Biggest U.S. Companies Stash 40% of Profits Offshore to Avoid Taxes

Tuesday, March 12, 2013

While Washington implements billions of dollars in automatic spending cuts, The Wall Street Journal has reported that major corporations last year stashed enough profits overseas to avoid paying taxes that could have more than offset the hit from sequestration.

 

The newspaper analyzed 60 large U.S. companies, which off-shored $166 billion in earnings in 2012. Forty percent of their annual profits were protected from taxation by the Internal Revenue Service.

 

All of the firms examined were repeat offenders, as far as off-shoring profits. Each one had kept at least $5 billion in overseas accounts in 2011.

 

Out of the 60 businesses, 10 had stored more 2012 earnings in other countries, such as Ireland and Bermuda, than they generated for their bottom lines. One example cited was Abbott Laboratories, whose reported net income was $6 billion, while its stored untaxed overseas earnings went up by $8.1 billion last year, bringing its combined total of offshore profits to $40 billion.

 

Pharmaceutical and technology companies were most likely to take advantage of U.S. laws that help them avoid taxes on earnings overseas by creating foreign subsidiaries and then shifting patents and marketing rights to these subsidiaries. Prime examples were Pfizer, Merck and Johnson & Johnson, and Microsoft, IBM, Cisco and Apple.

 

The Wall Street Journal also found that it would have taken less than a third of the 60 companies (19) to have generated $98 billion in tax revenues for the U.S. Treasury had they brought their foreign earnings home to the U.S. That amount of taxes would have been more than the $85 billion in budget cuts that the sequestration has forced upon federal agencies.

 

In 2004, Congress passed a temporary tax holiday that led companies to bring back to the U.S. $312 billion in foreign earnings without paying taxes on it. The rationale was that this would stimulate the U.S. economy by creating jobs. But the plan failed because the companies used the money instead to pay dividends and repurchase shares.

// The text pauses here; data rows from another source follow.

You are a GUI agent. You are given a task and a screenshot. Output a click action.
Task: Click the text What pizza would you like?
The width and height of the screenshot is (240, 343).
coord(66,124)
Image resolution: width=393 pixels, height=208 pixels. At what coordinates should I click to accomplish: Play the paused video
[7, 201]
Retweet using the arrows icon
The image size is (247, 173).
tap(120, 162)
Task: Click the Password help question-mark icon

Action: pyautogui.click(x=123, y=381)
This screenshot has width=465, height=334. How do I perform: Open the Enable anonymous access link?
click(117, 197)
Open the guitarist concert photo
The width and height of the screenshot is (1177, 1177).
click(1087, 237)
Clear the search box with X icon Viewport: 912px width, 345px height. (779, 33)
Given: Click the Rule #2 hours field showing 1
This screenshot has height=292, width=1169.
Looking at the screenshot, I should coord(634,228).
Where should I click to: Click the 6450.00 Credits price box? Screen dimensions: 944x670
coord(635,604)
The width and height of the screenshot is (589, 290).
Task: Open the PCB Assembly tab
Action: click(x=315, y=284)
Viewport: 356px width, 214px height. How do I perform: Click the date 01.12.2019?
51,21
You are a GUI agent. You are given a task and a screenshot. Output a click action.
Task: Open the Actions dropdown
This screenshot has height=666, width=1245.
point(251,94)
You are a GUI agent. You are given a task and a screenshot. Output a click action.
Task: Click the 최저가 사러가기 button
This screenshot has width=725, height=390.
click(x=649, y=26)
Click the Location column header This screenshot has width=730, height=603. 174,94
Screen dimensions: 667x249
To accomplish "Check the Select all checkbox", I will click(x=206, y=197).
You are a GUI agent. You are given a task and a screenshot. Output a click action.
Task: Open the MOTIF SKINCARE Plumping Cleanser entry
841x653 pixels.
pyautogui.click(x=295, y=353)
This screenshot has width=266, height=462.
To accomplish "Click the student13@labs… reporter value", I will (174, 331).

-Noel Brinkerhoff, David Wallechinsky

 

To Learn More:

More U.S. Profits Parked Abroad, Saving on Taxes (by Scott Thurm and Kate Linebaugh, Wall Street Journal)

Across the Sea (Wall Street Journal)

Silicon Valley Firms Stash Billions Offshore but Don’t Report Tax Benefit (by Ken Broder, AllGov California)

Super-Rich Hide at Least $21 Trillion in Tax Havens (by Noel Brinkerhoff, AllGov)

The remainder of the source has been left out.